Con el siempre loable objetivo de que no se empañe la sana alegría deportiva y de que no torne el entusiasmo en disgusto, advierten las autoridades competentes a las fogosas aficiones que observen extremo cuidado con los perros de la calle. Cuentan las crónicas que hay más de cien mil deambulando por las calles de Bucarest en busca de alimento y refugio. Son cazados mediante métodos inmisericordes, como corresponde a la ética local, y los eliminan en masa, cual si fueran judíos y gitanos en época no tan lejana. De hecho –y en este punto la amargura se vuelve trágica–, hay entre los gestores que ordenan despejar las calles de morralla canina, hay, digo, judíos y gitanos, descendientes directos de aquellos que fueron gaseados en grupos de a veinte aún no hace ni un siglo. Es así que parece que no hayamos aprendido de los errores, y aún menos parecemos dispuestos a ceder un ápice en nuestro adobado egoísmo.

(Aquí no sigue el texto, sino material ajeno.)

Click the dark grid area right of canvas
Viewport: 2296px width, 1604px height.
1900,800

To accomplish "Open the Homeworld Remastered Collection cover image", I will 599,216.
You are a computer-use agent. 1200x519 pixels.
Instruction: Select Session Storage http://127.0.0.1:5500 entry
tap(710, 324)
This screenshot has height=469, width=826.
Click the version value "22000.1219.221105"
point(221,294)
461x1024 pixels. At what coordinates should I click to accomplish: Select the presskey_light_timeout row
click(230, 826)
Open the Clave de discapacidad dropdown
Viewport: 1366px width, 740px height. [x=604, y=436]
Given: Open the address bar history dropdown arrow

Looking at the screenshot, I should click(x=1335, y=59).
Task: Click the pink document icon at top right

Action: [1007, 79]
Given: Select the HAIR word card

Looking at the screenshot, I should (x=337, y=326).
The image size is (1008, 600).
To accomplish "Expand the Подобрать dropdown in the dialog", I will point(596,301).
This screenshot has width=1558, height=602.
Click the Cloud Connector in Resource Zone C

Reitero la impresionante cifra: cien mil. Cien mil almas en pena que no tendrán la menor oportunidad de conocer el calor de un hogar, la dulce sensación de pertenecer a un clan que vela por tus intereses, y a quien a tu vez cuidar. Cien mil fantasmas que enseñan los dientes al primer humano que se cruce en su camino, porque saben que nada sino sufrimiento y dolor puede venir de los monos bípedos, bien lo padecen a diario. Como a diario vienen al infierno –nacen– cientos de cachorros en las calles de la capital rumana, ángeles desvalidos que rápidamente se percatan de que, o muerdes, o vas al hoyo, y peor aún: de que irás al hoyo muerdas o no, porque eres perro callejero. Si basta con ser judío para que vean algunos francotiradores en ti perfecta diana, ¿no habrá de suceder otro tanto si eres chucho sarnoso?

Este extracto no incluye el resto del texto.